Work instruction 1 |
Answer these questions from the passage on German pharmacies:
(a) How many Apothekes are within walking distance of the apartment?
(b) In which museum did the writer learn that many Germans chose pharmacy as a profession before the war?
(c) Which two stores does the passage name for diapers and hair curlers?
Work instruction 2 | Quote the passage on German pharmacies from "What we haven’t" to "are so many.".

One of the first things we do with guests is a walking tour of the old city, inside the walls, Altstadt. And each time, we fall in love with Nürnberg all over again. There’s a new hidden gem that I haven’t seen or discovered before. We both are lucky to have the opportunity to live here and call it home.

In addition to the gems, the city is massed with Apothekes. Apotheke is a drug store in the traditional sense, a pharmacy. They sell over-the-counter medication as well as the doctor’s prescriptions. There are cough drops, runny nose soothers, headache tablets, dry-skin lotion, dandruff shampoo, heavy duty stomach bug relievers and much more. So it’s an American drug store (imagine CVS) as well as the behind the counter pharmacy rolled into one. (without the diapers and hair curlers, there’s DM and Mueller for that.)

What I like about the German Apotheke is a common cold does not require a trip to the doctor’s office because the pharmacists are able to prescribe something that sooths the ailment. One time when I was refilling my prescription a family of four (they looked like tourists with their maps in hand) asked for an ointment for the younger kid that had scraped up his knee. The pharmacist made a recommendation based on what she saw. This is logical because it’s a recommendation from a professional and prevents a trip to the doctor’s office. Another time, I was recovering from a cold that refused to go away and when I went back the second time she recommended a pill in powder form. Once I bought it, she gave me a glass full of water to take my initial dose.

Apothekes prevents self-prescribing; unlike in America where individuals think they know the problem and buy over the counter pills. Also, pharmacists at Apotheke do not fill prescription without a doctor’s note or prescribe hard drugs without prescription so one can’t walk in and ask. In simple words, German culture disproves using prescriptions for simple problems. This is a welcome change from what we’re used to in America where all ailments have one solution, drugs.

A drawback is a doctor would thoroughly check the ailment in an appointment where a pharmacist does not. The other drawback is this reinforces policing the population. Although I don’t like “the idea” of the government or Big Brother telling me what I should and shouldn’t take, I have grown to like it because people can’t self prescribe medications.

What we haven’t figured out is why there are so many Apothekes in such close proximity. There are 4 in walking distance from our apartment. (And those are ones near us.) I joke that although Germans are cautious in taking medicine for simple colds, they must love knowing that a pharmacy is around the corner when that emergency arises.

The idea of pharmacy and prescribing medicine has been around for long time and we learned in a Pharmacy Museum in Heidelberg that many Germans chose Pharmacy as profession pre war era. Due to the conditions of the country post war, there were fewer pharmacists until recently.


  1. Spot on. I totally agree! Do all the apotheeks have the same operating hours? I noticed that they rotate hours weekends/nights, and this may help explain why there are so many.

  2. I believe the operating hours do vary, slightly, but most (if not all) close by 8pm weeknights, at the latest. However, I am so used to "everything closes at 8pm and almost nothing will be open on Sunday", I don't mind it much anymore.

Available data |
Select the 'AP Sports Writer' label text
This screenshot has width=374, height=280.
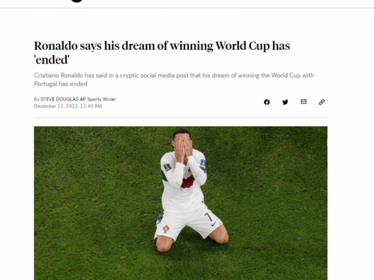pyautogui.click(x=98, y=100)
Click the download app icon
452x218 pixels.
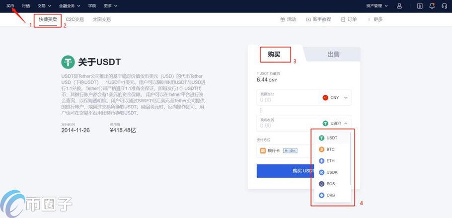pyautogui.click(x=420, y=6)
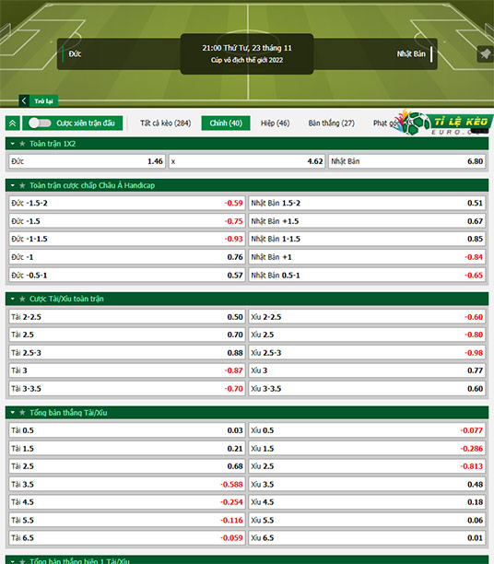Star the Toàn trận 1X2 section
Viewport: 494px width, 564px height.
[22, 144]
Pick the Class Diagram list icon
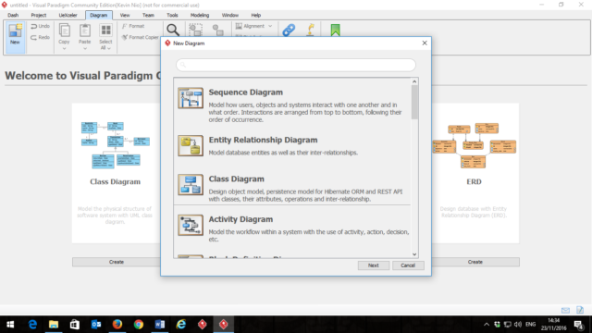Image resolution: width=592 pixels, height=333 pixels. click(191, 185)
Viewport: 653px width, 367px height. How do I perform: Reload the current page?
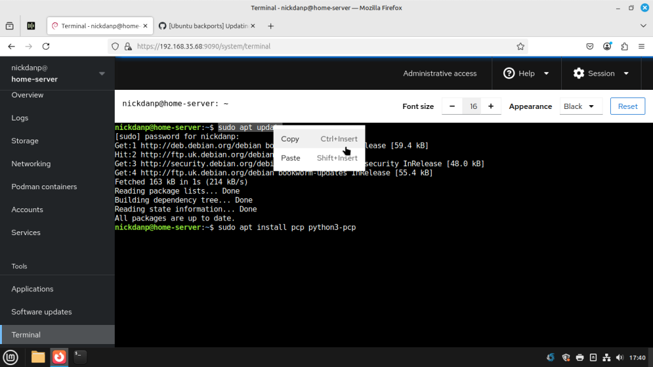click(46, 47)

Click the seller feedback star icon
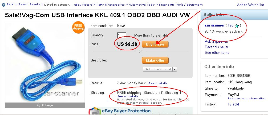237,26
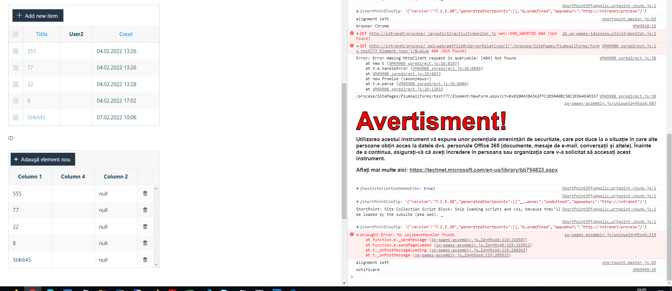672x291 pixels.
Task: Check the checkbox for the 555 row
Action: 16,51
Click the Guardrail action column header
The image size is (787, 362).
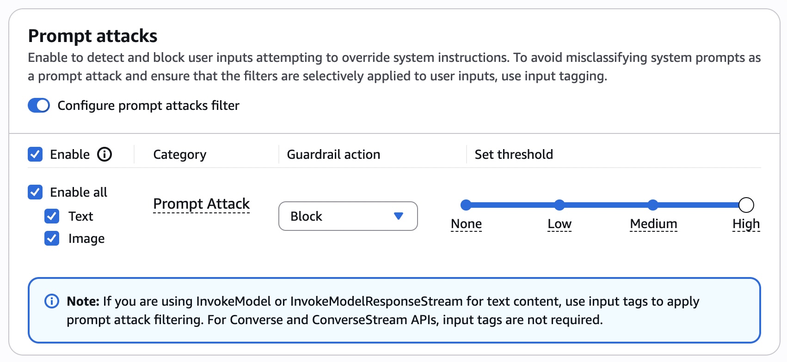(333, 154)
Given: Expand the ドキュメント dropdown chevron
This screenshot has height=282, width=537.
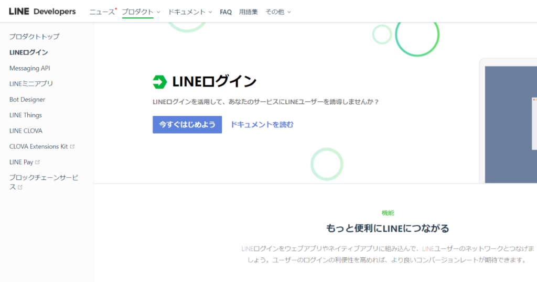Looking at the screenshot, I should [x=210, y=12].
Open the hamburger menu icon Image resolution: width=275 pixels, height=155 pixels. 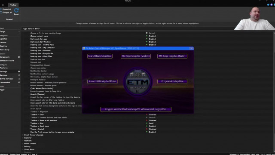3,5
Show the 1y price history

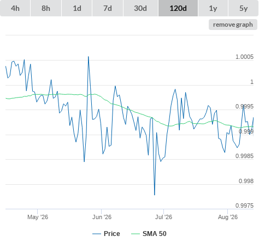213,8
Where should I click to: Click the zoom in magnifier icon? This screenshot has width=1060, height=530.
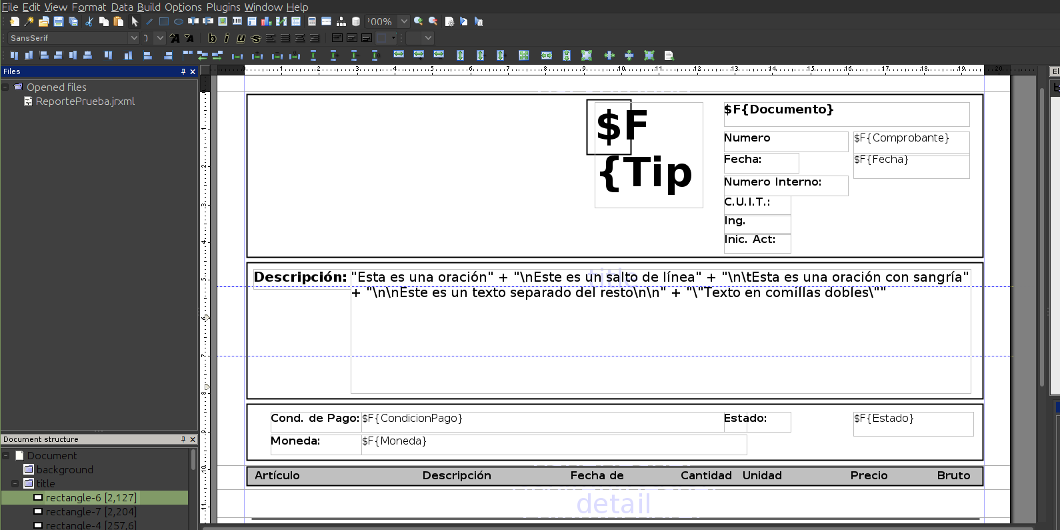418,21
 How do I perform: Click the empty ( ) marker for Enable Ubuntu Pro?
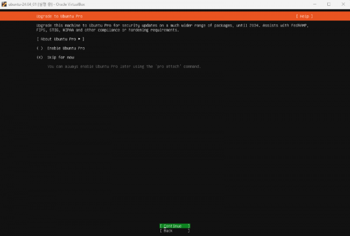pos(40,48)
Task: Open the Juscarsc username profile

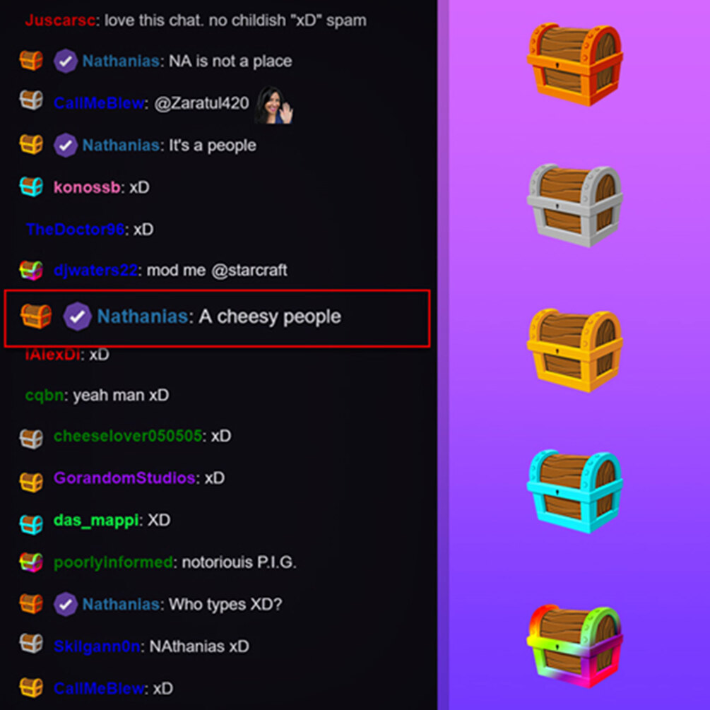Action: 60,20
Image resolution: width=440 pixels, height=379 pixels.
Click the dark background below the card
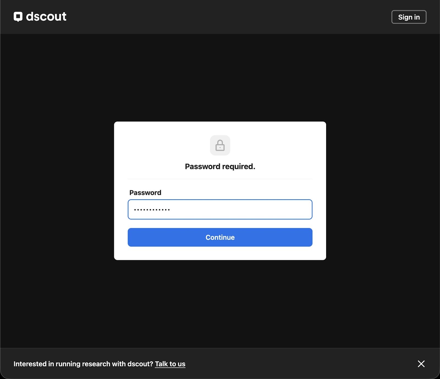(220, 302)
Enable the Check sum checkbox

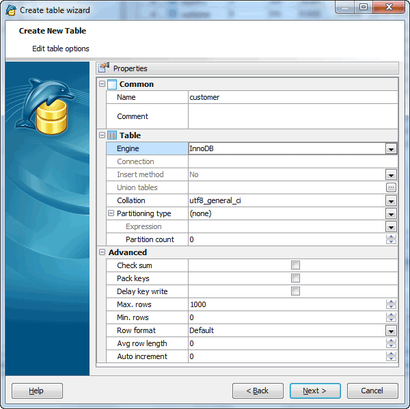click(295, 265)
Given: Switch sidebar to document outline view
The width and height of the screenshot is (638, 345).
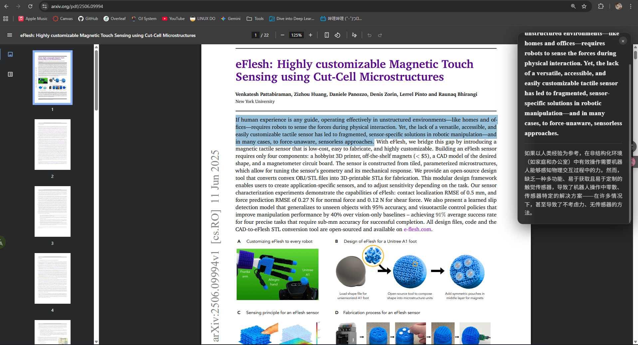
...
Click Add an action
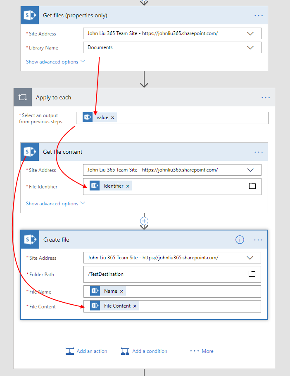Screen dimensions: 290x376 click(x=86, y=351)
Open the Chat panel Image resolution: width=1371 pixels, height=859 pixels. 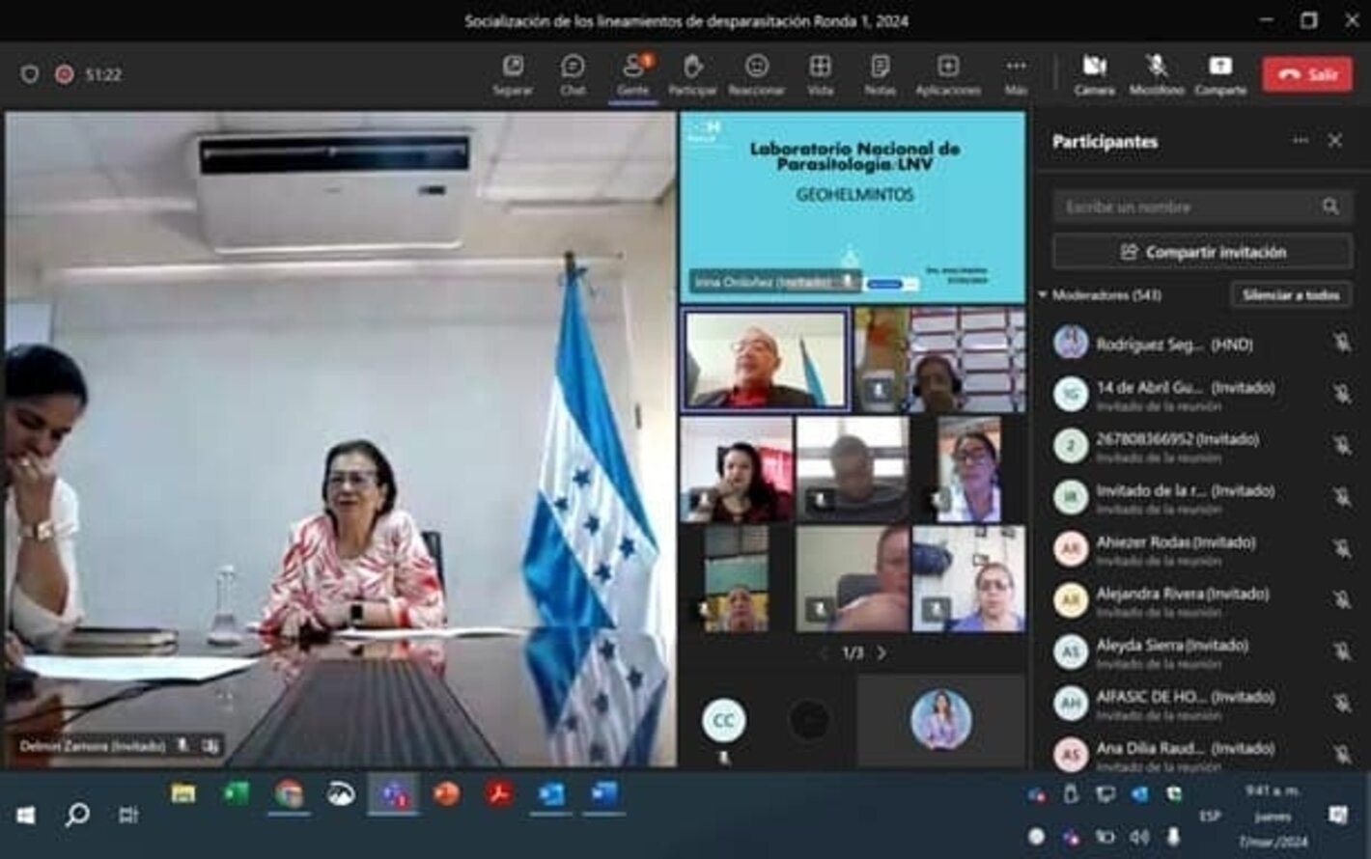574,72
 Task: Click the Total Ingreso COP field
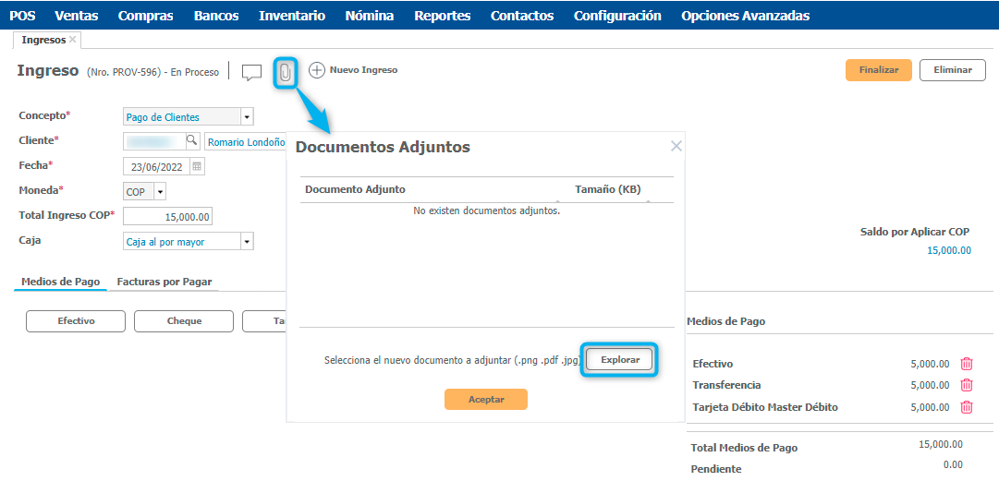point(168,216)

Problem solution 1 |
(a) Four.
(b) A Pharmacy Museum in Heidelberg.
(c) DM and Mueller.

Problem solution 2 |
What we haven’t figured out is why there are so many Apothekes in such close proximity. There are 4 in walking distance from our apartment. (And those are ones near us.) I joke that although Germans are cautious in taking medicine for simple colds, they must love knowing that a pharmacy is around the corner when that emergency arises.

The idea of pharmacy and prescribing medicine has been around for long time and we learned in a Pharmacy Museum in Heidelberg that many Germans chose Pharmacy as profession pre war era. Due to the conditions of the country post war, there were fewer pharmacists until recently.


  1. Spot on. I totally agree! Do all the apotheeks have the same operating hours? I noticed that they rotate hours weekends/nights, and this may help explain why there are so many.